Legroeder felt a sudden roaring in his ears. He closed his eyes, trying to shut it out. Before the pirates …
“I’m sorry—did I—I’m sorry, I didn’t mean to pry.”
“No… no…” he whispered. Life before the pirates… eons ago. Another world. Another universe. At this moment, he couldn’t begin to recapture it. Any of it. He felt as if he’d had no life before the pirates. Just the effort of reaching back into the fog made him dizzy. Claire Marie, where he was a child; then New Tarkus a little later. He had never really had a home planet as an adult, though for a while, Chaening’s World came as close as any. Finally he managed, “Why would you want to hear about that?”
“Well… I guess to get to know you better,” Morgan said, looking a little puzzled. She handed him a cup of tea. “Isn’t that the usual reason?
Legroeder accepted the cup. “I guess so. But I don’t recall your telling me anything about you . You know, before you met me.”
“Oh.” Morgan cleared her throat as she sat back down. “Well…”
“What’s wrong? Did I say something wrong?”
Across the tiny lounge, Harriet looked faintly amused, as Morgan foundered for words. “Well, I don’t know. There’s not that much to say.”
“Why? Because your life is too dull, or too interesting?”
Morgan blushed.
“Oh, just go ahead and tell him,” Harriet said.

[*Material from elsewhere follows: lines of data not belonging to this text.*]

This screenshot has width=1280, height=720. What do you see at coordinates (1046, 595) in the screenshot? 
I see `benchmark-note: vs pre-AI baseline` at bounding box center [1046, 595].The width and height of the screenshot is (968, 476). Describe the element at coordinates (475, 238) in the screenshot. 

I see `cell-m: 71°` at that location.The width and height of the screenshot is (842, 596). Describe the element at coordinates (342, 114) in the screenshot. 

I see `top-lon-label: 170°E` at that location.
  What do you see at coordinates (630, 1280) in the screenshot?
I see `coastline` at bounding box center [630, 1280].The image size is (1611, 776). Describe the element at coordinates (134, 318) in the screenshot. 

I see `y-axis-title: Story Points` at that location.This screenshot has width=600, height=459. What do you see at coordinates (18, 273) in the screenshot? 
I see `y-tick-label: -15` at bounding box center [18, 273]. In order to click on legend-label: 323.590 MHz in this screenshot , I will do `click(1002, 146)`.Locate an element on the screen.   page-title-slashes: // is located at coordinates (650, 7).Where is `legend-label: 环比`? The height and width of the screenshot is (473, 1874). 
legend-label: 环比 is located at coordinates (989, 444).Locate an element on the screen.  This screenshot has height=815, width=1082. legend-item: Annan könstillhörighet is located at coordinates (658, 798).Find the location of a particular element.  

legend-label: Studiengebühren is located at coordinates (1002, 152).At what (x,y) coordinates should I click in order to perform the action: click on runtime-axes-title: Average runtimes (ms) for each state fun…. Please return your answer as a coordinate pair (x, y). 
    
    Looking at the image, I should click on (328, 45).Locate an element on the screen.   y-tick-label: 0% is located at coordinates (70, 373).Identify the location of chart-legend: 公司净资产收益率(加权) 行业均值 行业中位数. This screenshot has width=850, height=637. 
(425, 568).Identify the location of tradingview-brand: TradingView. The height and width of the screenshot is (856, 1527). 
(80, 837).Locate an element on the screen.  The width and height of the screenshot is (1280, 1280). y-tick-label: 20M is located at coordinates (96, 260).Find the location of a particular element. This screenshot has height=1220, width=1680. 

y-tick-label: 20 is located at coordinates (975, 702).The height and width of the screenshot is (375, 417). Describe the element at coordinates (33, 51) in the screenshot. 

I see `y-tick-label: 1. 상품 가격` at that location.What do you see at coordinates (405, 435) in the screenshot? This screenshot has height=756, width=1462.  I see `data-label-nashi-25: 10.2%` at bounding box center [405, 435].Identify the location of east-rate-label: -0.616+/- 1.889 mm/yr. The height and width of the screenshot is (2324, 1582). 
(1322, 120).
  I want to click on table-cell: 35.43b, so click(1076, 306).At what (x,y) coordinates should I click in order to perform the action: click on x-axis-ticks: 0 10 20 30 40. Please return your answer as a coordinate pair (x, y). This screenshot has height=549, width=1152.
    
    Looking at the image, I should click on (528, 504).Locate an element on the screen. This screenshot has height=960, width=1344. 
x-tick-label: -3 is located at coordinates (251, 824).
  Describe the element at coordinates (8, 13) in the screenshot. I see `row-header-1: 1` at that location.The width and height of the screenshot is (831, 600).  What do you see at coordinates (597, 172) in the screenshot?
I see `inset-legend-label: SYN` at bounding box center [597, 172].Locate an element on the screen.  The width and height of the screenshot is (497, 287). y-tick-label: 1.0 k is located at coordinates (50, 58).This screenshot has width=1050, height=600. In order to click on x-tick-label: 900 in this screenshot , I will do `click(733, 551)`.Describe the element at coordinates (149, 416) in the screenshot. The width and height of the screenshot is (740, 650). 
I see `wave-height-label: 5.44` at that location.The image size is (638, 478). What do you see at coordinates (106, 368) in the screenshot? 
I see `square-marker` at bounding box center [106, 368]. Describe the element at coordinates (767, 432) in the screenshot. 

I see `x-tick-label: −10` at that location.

“About what?” Morgan snapped. “The failed marriage? Or the three different attempts at a career?”
“Listen,” Legroeder said. “I didn’t mean to start anything—”
“It’s perfectly all right, Legroeder,” said Harriet. “Morgan is just being hard on herself. She’s had career troubles for perfectly good reasons, and I haven’t noticed her giving up. As for the marriage—well, it’s not as if she had a great role model.” As Morgan glared protectively at her mother, Harriet shrugged. “Her father divorced me when she was seven. And for good cause. I was too preoccupied with my career—and, I am ashamed to admit, somewhat neglectful of my two children.”
“Are we going to bring out all the dirty laundry now?”
“I’m sorry, dear. I don’t mean to embarrass you. But you did open the subject.”
“I did not. I just asked—”
“Look,” Legroeder interrupted. “Would it help if we cut out all this feel-good history crap, and I just told you what it was like to be with pirates? That ought to bring everyone down to earth.”
Harriet, startled, opened her mouth to answer. She was interrupted by a buzz from the intercom and Conex’s voice: “ Mrs. Mahoney, we’ve received a message from Mr. El’ken, addressed to you. Would you like to come forward to view it?”
“Thank you, yes!” Harriet set her cup of tea on the sideboard. She rose and disappeared through the door to the bridge.